Date: 2009-01-26 05:45 pm (UTC)
ext_39907: The Clydesdale Librarian (altivo blink)
From: [identity profile] altivo.livejournal.com
Yep, they really are hot. I first noticed the effect when I was quite young and a neighbor used to pile lawn clippings next to his garage. They looked all soft and pleasant, so I sat down in them. Yikes!

Now that I have ten years of daily experience with hay bales, I can tell you that spontaneous combustion of wet hay is a real danger that must be taken into consideration.

Date: 2009-01-26 06:02 pm (UTC)
From: [identity profile] farhoug.livejournal.com
Yeah, better keep an eye on'em, until they settle...

Date: 2009-01-26 04:57 pm (UTC)
From: [identity profile] saythename.livejournal.com
Poor Sheepy!

@.@!!!

And Walken showed up too? I heard he never turns down a script
but...c'mon!

*Imagines Christopher Walken, dressed in black with a white
collar as you dig*

"We...look, the sheep...itgaveitslife, and now...your digging
a hole...with a pick!"

Date: 2009-01-26 05:46 pm (UTC)
ext_39907: The Clydesdale Librarian (Default)
From: [identity profile] altivo.livejournal.com
Or not digging a hole, as it turns out. In any case, the strategy seems to have worked so far.
From: [identity profile] gabrielhorse.livejournal.com
Just as a ewe needs no praise or congrats for giving birth to lambs, a dead sheep needs no funeral rights.

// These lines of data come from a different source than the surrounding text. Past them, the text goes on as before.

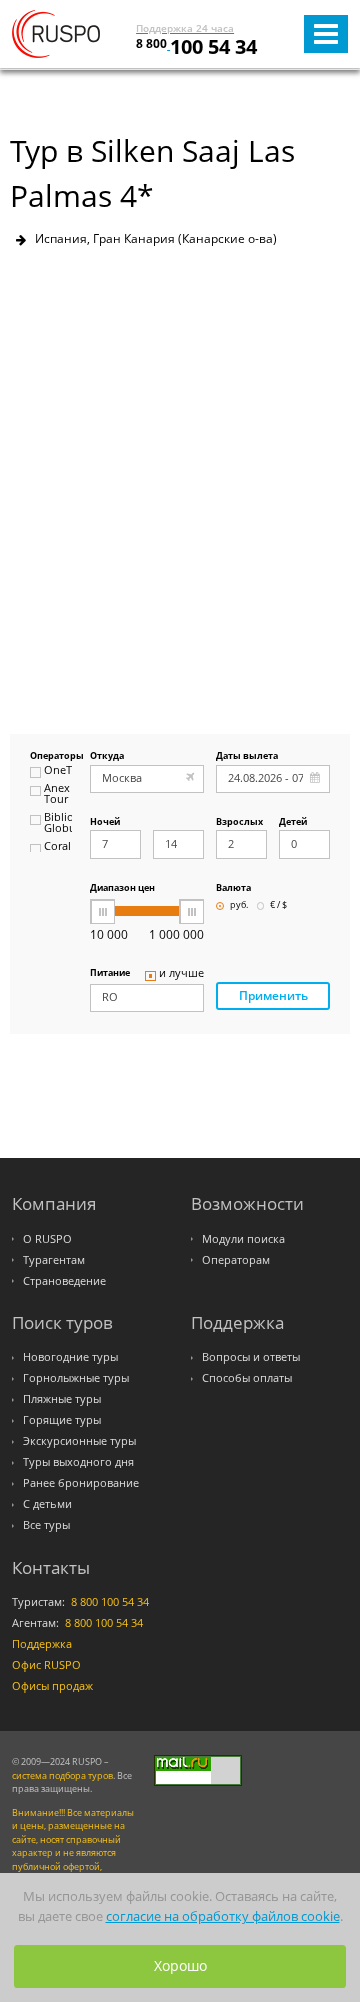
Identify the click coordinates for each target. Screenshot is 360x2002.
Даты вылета (247, 756)
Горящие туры (62, 1420)
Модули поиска (243, 1239)
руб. (239, 905)
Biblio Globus (58, 823)
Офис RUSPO (46, 1665)
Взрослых (239, 822)
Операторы (51, 756)
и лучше (181, 974)
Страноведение (64, 1281)
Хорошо (180, 1965)
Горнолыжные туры (76, 1378)
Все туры (46, 1525)
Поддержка (42, 1644)
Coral (57, 847)
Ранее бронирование (81, 1483)
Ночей (105, 822)
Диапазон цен (122, 888)
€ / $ (278, 905)
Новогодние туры (70, 1357)
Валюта (233, 888)
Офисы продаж (52, 1686)
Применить (273, 995)
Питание (110, 973)
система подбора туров (62, 1775)
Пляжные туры (62, 1399)
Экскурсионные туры (79, 1441)
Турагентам (54, 1260)
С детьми (47, 1504)
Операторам (236, 1260)
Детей (293, 822)
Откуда (107, 756)
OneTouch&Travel (58, 771)
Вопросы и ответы (251, 1357)
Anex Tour (57, 794)
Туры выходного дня (78, 1462)
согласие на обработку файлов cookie (223, 1916)
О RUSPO (47, 1239)
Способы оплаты (247, 1378)
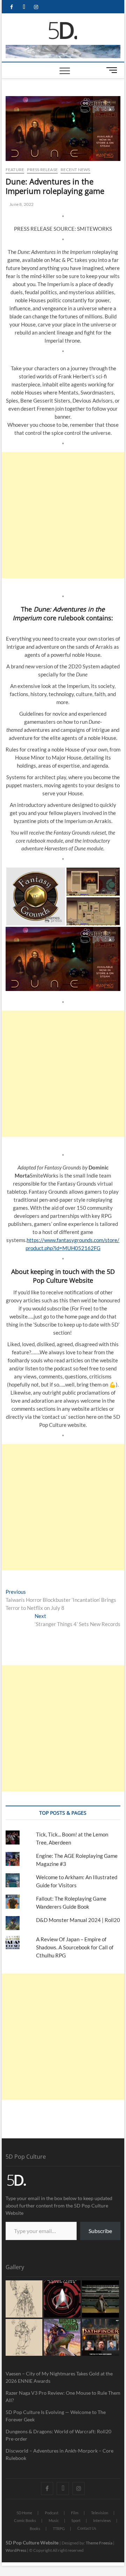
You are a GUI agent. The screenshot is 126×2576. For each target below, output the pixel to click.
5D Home (24, 2512)
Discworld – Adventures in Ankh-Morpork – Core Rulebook (59, 2454)
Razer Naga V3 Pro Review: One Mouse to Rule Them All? (63, 2396)
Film (74, 2512)
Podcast (51, 2512)
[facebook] (12, 7)
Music (54, 2520)
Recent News (75, 169)
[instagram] (36, 7)
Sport (75, 2520)
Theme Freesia (99, 2542)
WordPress (16, 2550)
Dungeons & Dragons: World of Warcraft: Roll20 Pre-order (58, 2435)
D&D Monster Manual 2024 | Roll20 (78, 1920)
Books (35, 2528)
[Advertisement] (63, 515)
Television (99, 2512)
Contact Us (86, 2528)
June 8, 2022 (21, 204)
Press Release (42, 169)
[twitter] (24, 7)
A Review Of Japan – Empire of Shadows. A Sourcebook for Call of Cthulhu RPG (74, 1947)
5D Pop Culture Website (32, 2542)
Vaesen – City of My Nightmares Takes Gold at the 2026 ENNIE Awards (59, 2377)
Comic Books (25, 2520)
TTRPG (59, 2528)
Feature (15, 169)
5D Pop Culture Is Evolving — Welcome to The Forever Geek (56, 2415)
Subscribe (100, 2230)
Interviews (102, 2520)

In case you hadn't heard, I've been thinking about death & the ceremonies humans erect around their ideas of human life, mortality and their desire o ignore and even deny death in the blatant face of death. If human bodies weren't embalmed (AKA: pumped full of preservatives) or entombed (crammed in a coffin & buried six feet under) they would decompose rapidly wherever they fell and never moved again. I'm sure you know all this.

Due respect? If humans thought about how living things treat the dead (birds pecking out the eyes of corpses, carnivores gnawing off genitals and tearing out interal organs... not to mention the little things the grubs and maggots do...), they would find their idea of respect is a fallacy. All journeys come to an end. No end is ever what humans want it to be- they typically would rather it go on forever.... and that's the end of this.

Date: 2009-02-03 10:04 am (UTC)
From: [identity profile] cabcat.livejournal.com
I made the decision to cremate my kitty when the time comes and keep the ashes. She didn't really have a favourite spot outside to be and liked being inside.